### SOURCE EXTRACT
______

On 12/10/15 08:40, Pavel Fedin wrote:
>  Hello!
> 
>> -----Original Message-----
>> From: kvm-owner@vger.kernel.org [mailto:kvm-owner@vger.kernel.org] On Behalf Of Andre Przywara
>> Sent: Wednesday, October 07, 2015 5:55 PM
>> To: marc.zyngier@arm.com; christoffer.dall@linaro.org
>> Cc: eric.auger@linaro.org; p.fedin@samsung.com; kvmarm@lists.cs.columbia.edu; linux-arm-
>> kernel@lists.infradead.org; kvm@vger.kernel.org
>> Subject: [PATCH v3 12/16] KVM: arm64: handle pending bit for LPIs in ITS emulation
>>
>> As the actual LPI number in a guest can be quite high, but is mostly
>> assigned using a very sparse allocation scheme, bitmaps and arrays
>> for storing the virtual interrupt status are a waste of memory.
>> We use our equivalent of the "Interrupt Translation Table Entry"
>> (ITTE) to hold this extra status information for a virtual LPI.
>> As the normal VGIC code cannot use its fancy bitmaps to manage
>> pending interrupts, we provide a hook in the VGIC code to let the
>> ITS emulation handle the list register queueing itself.
>> LPIs are located in a separate number range (>=8192), so
>> distinguishing them is easy. With LPIs being only edge-triggered, we
>> get away with a less complex IRQ handling.
>> We extend the number of bits for storing the IRQ number in our
>> LR struct to 16 to cover the LPI numbers we support as well.

______

### REQUIRED ACTION A
In the entries, transcribe the part that opens with the line containing "At what (x,y)" and closes with the line containing "Looking at the", with both of those lines included. Omit the pictures.
The email excerpt above has no connection to the entries that follow it.

______

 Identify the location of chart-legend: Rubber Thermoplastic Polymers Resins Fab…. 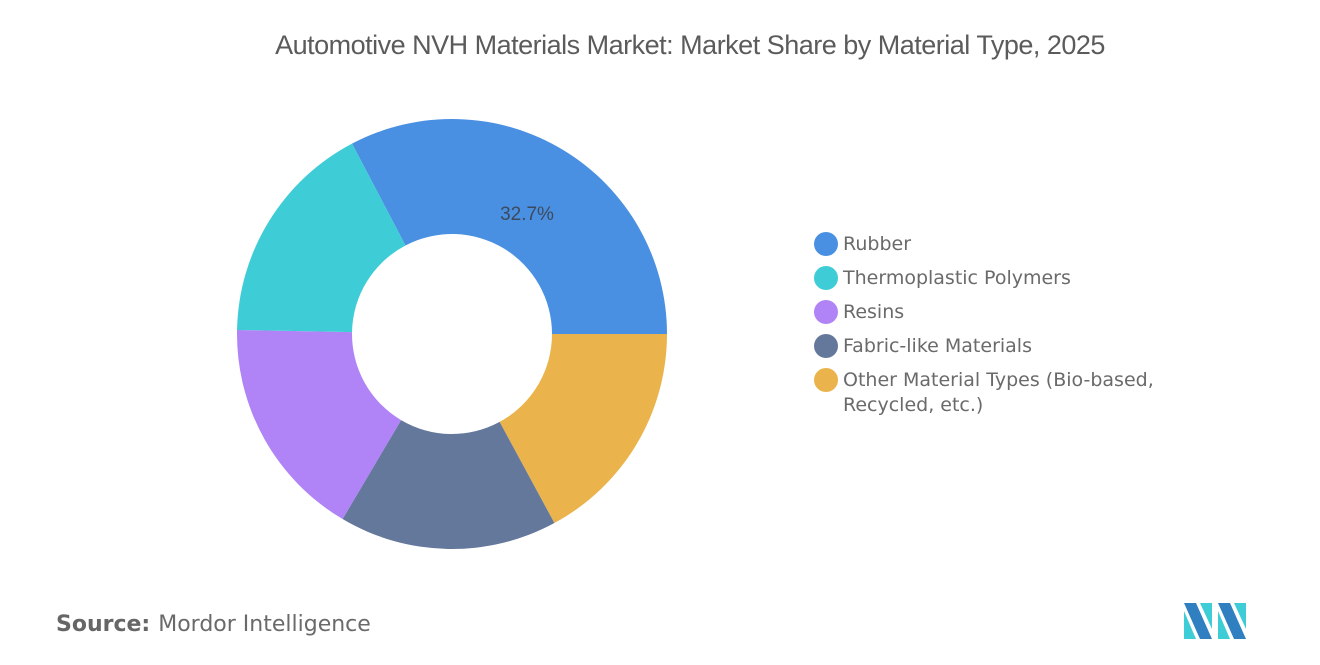
(994, 330).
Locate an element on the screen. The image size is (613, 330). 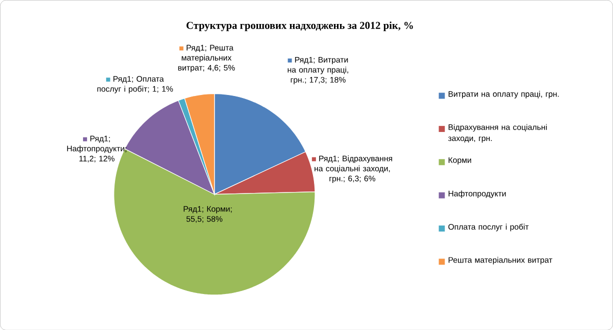
data-label: Ряд1; Корми; 55,5; 58% is located at coordinates (208, 214).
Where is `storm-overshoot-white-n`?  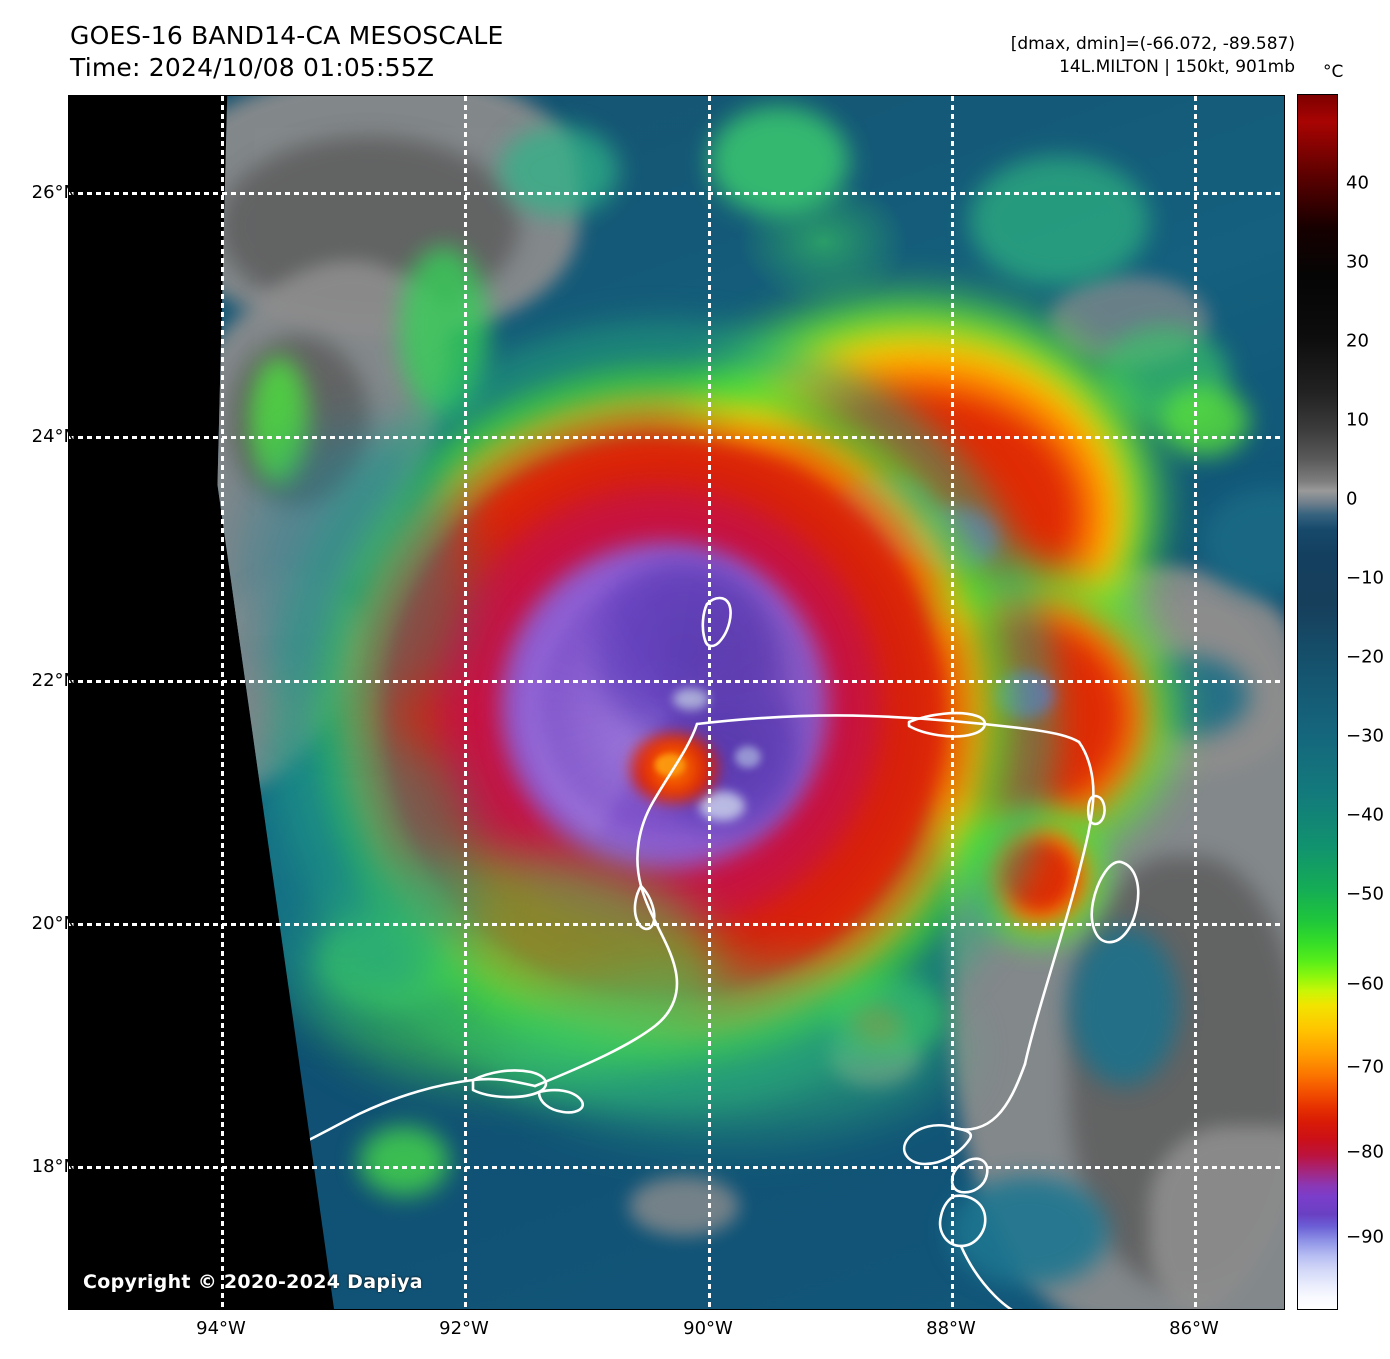 storm-overshoot-white-n is located at coordinates (691, 699).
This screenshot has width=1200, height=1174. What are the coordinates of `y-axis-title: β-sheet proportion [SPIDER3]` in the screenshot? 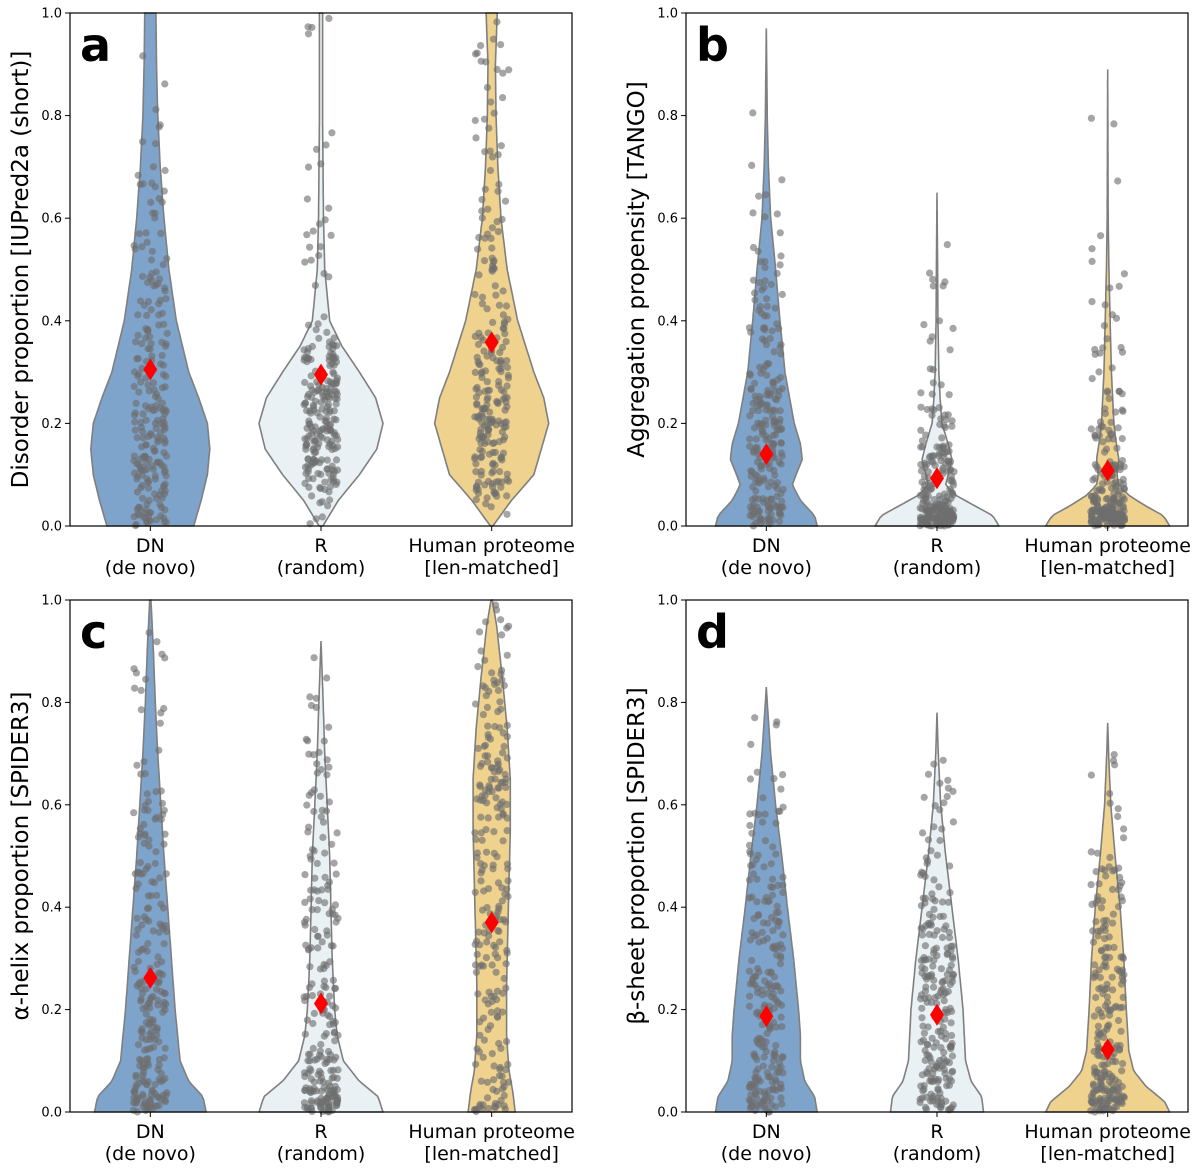 It's located at (637, 856).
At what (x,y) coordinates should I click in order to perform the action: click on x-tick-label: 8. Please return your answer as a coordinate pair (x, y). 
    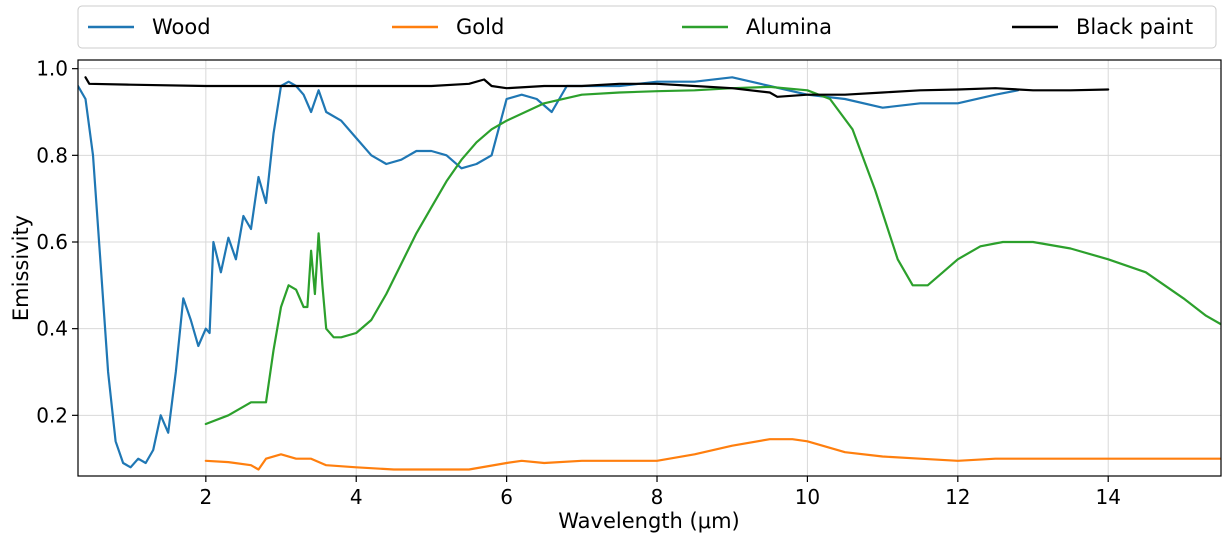
    Looking at the image, I should click on (658, 497).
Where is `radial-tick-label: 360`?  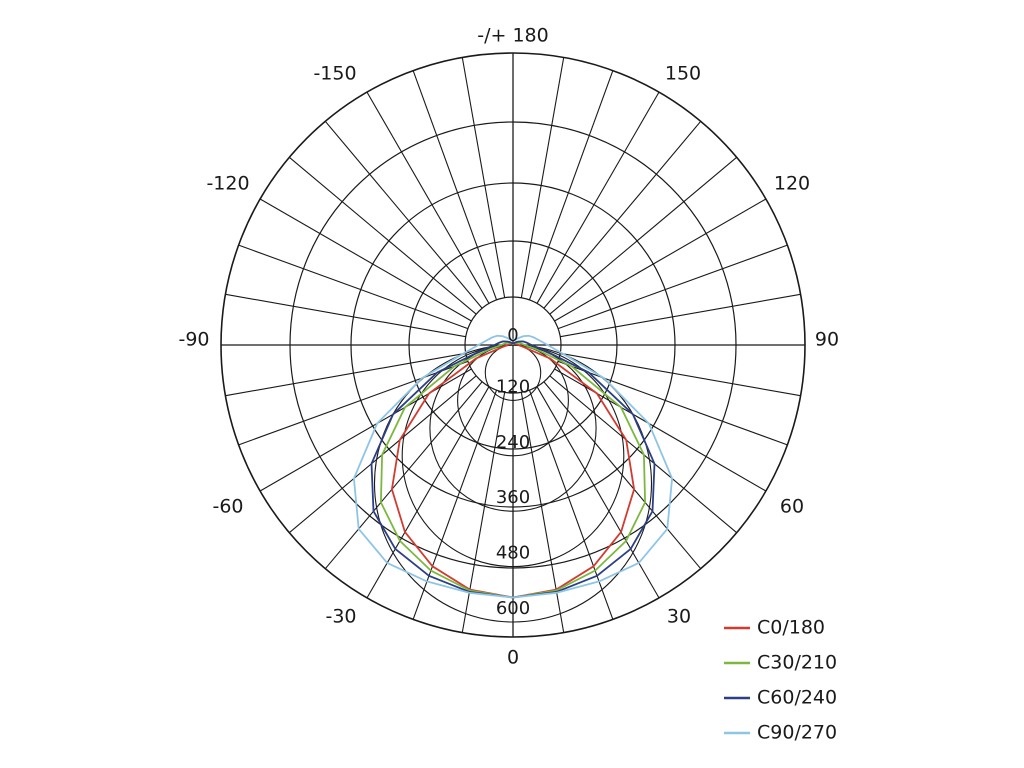
radial-tick-label: 360 is located at coordinates (513, 498).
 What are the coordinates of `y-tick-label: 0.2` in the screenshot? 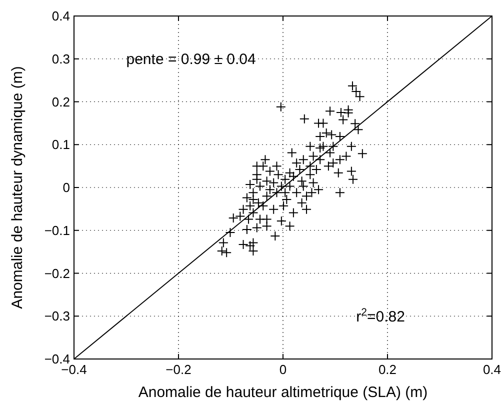 It's located at (61, 102).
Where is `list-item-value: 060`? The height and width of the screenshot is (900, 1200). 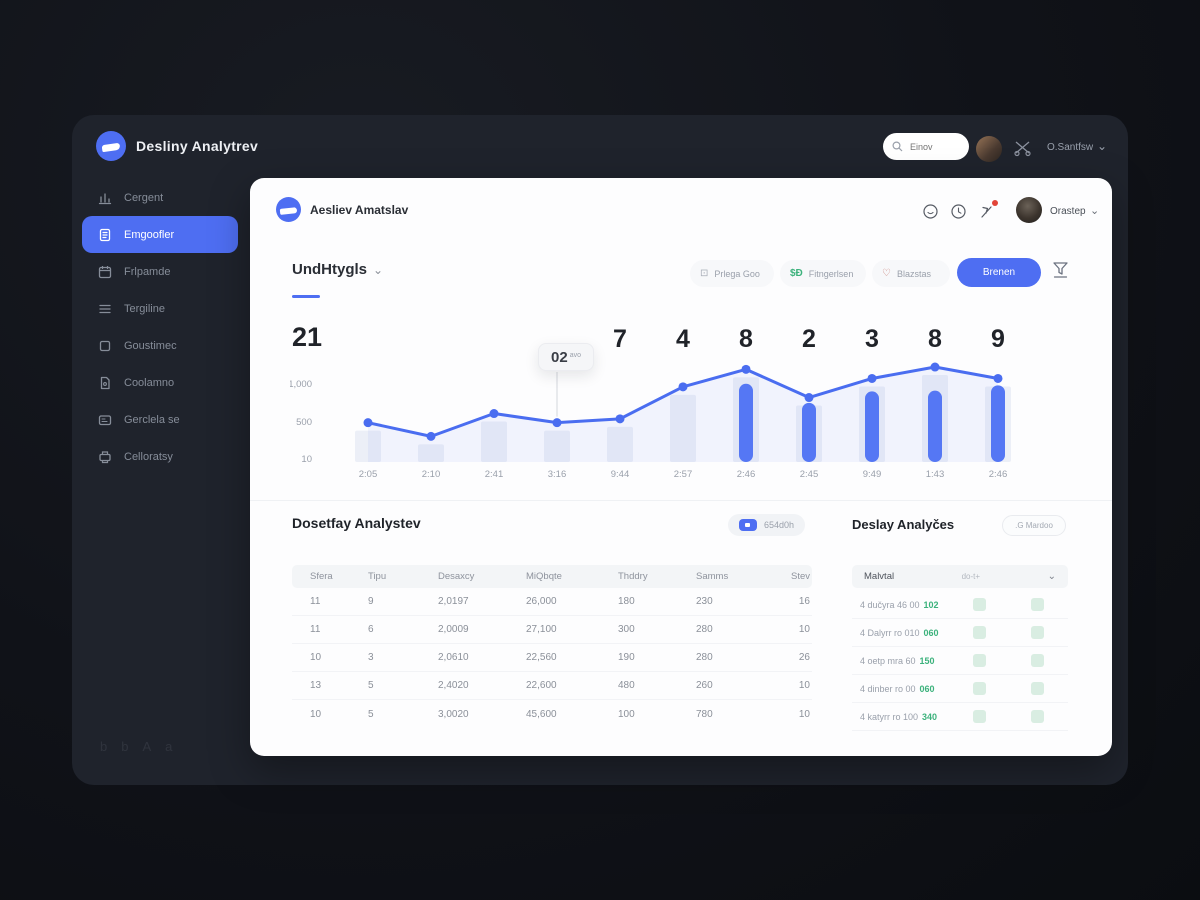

______

### REQUIRED ACTION B
List every distinct email address in the email excerpt.

### RESULT A
At what (x,y) coordinates should I click in order to perform the action: click on x-tick-label: 8. Please return your answer as a coordinate pair (x, y). 
    Looking at the image, I should click on (658, 497).

### RESULT B
kvm-owner@vger.kernel.org
marc.zyngier@arm.com
christoffer.dall@linaro.org
eric.auger@linaro.org
p.fedin@samsung.com
kvmarm@lists.cs.columbia.edu
linux-arm-kernel@lists.infradead.org
kvm@vger.kernel.org